___ RAW DATA ___

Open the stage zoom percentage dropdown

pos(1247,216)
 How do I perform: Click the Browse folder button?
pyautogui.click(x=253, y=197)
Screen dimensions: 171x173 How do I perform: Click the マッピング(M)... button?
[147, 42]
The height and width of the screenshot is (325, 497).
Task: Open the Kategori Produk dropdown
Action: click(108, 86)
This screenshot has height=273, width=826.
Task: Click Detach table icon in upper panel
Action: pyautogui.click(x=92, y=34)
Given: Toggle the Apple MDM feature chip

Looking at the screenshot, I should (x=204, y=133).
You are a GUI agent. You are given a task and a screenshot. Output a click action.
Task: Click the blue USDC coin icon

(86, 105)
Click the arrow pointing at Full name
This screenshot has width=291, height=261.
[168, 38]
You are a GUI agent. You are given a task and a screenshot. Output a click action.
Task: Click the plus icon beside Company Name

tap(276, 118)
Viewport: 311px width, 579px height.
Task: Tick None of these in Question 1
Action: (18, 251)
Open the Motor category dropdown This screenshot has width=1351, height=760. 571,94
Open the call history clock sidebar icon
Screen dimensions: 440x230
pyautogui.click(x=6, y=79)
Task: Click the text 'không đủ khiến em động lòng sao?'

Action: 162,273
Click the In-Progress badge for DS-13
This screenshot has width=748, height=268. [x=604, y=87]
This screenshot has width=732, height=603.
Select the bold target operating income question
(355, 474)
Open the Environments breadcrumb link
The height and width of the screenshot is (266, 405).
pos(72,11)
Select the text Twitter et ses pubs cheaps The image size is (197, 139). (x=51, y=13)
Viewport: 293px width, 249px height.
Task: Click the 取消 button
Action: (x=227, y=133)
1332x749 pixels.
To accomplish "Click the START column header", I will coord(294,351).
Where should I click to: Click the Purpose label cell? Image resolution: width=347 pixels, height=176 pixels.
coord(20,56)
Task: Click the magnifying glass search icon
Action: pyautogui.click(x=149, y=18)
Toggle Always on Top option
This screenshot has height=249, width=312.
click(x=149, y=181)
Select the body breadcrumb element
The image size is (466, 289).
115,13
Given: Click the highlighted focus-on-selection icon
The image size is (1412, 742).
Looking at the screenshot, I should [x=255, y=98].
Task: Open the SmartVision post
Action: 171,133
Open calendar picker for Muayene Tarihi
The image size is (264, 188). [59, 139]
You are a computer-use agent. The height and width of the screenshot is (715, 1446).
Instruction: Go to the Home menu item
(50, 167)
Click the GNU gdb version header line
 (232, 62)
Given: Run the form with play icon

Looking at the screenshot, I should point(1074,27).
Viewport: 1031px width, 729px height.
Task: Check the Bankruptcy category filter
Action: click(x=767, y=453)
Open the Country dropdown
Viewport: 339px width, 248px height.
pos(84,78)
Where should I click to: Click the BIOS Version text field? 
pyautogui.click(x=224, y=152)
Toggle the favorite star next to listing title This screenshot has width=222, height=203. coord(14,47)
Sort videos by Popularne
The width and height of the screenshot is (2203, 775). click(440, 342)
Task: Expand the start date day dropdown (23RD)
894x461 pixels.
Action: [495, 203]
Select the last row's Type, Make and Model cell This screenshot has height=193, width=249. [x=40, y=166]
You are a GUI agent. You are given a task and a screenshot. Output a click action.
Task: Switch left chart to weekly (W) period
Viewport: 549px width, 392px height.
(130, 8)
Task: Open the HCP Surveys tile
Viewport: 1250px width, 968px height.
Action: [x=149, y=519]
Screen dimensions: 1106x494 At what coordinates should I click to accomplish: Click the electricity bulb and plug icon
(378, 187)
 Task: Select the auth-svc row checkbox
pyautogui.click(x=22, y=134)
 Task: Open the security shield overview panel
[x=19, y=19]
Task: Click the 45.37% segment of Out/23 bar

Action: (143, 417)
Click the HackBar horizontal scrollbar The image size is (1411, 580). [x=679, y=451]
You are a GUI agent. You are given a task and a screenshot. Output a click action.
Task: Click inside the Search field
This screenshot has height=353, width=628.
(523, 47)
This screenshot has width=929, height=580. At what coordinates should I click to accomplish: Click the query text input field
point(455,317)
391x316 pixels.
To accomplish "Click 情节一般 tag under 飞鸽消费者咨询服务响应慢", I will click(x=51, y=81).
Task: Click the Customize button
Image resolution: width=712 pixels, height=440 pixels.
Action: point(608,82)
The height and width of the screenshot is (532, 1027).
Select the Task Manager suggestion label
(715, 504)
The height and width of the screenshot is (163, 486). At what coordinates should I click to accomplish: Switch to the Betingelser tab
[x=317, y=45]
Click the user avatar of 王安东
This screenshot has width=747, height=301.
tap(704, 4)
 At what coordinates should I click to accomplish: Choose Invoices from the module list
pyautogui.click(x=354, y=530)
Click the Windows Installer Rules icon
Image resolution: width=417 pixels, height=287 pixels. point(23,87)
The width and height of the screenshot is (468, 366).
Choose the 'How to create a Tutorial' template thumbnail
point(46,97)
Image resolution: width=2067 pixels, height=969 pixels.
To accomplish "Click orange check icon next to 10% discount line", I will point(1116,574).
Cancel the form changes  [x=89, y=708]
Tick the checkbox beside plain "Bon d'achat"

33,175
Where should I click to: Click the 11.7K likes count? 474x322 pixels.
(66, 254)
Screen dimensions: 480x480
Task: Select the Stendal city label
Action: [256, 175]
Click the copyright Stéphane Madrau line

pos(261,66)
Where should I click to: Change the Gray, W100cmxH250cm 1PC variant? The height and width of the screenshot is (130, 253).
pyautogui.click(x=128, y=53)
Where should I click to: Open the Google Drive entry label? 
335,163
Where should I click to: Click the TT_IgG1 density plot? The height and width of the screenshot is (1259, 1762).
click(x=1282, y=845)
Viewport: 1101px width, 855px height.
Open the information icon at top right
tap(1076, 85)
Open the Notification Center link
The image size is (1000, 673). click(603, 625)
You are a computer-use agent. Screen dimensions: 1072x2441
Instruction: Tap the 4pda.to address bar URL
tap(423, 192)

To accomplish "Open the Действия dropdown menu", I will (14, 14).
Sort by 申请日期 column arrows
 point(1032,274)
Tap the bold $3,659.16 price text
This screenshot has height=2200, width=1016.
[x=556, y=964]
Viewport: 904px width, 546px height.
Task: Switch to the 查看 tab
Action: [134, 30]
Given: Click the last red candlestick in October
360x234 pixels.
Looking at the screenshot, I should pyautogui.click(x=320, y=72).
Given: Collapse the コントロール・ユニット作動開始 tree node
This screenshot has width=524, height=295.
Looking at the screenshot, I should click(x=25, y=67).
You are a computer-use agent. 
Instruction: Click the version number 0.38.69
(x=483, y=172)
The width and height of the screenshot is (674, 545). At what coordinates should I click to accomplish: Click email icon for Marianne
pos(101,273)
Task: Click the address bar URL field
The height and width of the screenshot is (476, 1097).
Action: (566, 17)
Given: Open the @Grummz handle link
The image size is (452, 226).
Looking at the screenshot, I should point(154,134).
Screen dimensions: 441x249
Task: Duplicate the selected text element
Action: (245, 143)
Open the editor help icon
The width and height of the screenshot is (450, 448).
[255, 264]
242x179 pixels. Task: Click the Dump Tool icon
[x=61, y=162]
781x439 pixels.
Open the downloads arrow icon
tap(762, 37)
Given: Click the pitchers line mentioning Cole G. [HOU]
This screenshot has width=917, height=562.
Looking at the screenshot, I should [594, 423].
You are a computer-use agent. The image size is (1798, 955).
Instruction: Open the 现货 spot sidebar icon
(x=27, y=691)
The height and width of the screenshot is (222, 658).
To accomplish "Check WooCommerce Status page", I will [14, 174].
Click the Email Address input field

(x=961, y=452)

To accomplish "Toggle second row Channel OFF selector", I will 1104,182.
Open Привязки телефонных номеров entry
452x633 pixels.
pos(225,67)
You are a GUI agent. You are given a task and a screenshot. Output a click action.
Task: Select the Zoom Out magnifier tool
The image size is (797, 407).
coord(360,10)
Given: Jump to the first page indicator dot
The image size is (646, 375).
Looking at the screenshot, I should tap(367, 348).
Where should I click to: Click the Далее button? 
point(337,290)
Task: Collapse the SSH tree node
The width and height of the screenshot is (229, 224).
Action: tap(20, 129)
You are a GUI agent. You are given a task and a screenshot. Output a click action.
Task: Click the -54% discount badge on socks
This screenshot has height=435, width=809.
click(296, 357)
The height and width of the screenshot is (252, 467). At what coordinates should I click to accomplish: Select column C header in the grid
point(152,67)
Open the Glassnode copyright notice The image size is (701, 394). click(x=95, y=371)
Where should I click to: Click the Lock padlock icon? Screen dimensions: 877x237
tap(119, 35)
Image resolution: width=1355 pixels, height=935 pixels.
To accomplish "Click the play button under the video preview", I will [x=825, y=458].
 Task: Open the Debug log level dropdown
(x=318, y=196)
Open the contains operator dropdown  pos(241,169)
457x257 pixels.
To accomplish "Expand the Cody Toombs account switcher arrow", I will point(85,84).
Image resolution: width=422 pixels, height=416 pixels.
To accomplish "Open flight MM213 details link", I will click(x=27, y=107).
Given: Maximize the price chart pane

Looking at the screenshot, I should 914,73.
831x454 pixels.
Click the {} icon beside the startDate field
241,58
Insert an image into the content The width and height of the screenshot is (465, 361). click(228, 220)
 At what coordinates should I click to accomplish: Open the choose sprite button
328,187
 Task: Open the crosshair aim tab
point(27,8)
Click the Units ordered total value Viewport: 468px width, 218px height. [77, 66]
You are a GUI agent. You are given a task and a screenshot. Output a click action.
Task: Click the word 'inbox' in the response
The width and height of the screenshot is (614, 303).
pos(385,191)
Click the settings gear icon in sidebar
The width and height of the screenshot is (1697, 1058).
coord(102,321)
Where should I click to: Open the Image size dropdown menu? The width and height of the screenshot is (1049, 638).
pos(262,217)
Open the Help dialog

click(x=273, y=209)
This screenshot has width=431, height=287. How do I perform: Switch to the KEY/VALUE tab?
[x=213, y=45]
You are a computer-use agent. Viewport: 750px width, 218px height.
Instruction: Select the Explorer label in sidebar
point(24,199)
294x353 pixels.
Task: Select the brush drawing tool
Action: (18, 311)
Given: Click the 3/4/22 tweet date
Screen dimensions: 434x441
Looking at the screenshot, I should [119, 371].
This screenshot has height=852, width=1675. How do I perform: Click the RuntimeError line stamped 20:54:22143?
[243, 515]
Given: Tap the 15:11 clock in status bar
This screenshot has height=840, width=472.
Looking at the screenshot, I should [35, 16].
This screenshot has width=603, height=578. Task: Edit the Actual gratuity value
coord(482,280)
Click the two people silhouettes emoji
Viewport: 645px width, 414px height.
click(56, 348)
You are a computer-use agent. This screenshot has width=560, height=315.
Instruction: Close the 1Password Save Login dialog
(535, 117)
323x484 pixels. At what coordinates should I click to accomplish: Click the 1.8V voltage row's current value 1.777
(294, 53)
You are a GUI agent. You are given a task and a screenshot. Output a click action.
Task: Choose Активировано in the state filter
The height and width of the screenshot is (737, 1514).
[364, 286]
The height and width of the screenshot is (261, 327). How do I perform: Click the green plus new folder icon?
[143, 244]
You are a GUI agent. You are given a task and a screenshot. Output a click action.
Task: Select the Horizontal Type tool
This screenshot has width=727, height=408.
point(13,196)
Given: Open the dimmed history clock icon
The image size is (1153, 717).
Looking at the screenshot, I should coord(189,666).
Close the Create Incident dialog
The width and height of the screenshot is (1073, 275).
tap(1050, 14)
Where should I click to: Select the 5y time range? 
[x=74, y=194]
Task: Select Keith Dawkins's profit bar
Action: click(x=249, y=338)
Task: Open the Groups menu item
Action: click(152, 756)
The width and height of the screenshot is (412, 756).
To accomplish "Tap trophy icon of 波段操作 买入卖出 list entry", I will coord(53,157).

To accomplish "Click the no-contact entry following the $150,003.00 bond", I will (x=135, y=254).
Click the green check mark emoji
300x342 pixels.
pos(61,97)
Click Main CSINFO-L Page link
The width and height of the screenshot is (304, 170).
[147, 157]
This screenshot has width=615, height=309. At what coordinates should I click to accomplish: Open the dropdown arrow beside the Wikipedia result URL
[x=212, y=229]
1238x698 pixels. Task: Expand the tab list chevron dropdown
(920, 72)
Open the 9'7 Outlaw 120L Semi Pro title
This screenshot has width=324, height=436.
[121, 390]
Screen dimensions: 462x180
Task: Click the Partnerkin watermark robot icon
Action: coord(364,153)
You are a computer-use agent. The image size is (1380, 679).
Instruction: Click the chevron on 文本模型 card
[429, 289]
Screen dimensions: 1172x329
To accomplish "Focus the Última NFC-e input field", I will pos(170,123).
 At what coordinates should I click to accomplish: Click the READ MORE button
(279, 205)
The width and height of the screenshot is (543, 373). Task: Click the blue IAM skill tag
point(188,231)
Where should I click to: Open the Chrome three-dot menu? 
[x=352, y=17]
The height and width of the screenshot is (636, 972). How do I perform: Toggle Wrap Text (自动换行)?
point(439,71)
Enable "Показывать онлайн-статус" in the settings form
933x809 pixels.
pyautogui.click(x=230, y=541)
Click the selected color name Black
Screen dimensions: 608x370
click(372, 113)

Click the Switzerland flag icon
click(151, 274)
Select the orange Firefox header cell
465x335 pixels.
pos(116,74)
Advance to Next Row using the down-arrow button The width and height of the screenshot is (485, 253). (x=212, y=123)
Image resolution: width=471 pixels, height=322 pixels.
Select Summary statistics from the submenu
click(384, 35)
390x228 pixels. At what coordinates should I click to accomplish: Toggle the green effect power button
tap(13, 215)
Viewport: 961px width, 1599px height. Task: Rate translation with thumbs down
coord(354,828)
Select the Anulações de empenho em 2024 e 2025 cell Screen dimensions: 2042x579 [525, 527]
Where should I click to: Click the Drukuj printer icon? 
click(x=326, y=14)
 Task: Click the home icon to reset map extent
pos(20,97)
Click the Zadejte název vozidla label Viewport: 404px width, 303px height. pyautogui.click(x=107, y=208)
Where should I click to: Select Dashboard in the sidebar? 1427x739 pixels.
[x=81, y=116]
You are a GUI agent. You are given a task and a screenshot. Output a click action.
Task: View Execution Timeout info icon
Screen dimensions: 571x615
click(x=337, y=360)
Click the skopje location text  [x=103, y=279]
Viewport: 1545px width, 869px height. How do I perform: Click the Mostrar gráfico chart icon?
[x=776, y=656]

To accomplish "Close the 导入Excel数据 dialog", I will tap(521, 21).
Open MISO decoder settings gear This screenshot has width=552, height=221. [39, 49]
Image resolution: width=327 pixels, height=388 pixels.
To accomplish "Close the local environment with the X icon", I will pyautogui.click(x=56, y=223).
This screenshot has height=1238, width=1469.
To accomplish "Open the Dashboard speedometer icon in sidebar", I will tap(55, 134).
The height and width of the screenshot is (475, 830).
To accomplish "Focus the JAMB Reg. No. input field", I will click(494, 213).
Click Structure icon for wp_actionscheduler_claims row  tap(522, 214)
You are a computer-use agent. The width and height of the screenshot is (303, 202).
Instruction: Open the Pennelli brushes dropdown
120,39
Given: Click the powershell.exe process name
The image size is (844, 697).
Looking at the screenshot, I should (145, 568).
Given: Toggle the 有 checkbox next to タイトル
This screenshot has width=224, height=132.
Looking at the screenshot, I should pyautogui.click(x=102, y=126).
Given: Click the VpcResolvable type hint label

___

→ **PROBLEM REQUIREMENTS**:
Copy every line of the material above in which the string "discount" can be found.

→ **EXERCISE RESULT**:
To accomplish "Click orange check icon next to 10% discount line", I will point(1116,574).
Task: Click the -54% discount badge on socks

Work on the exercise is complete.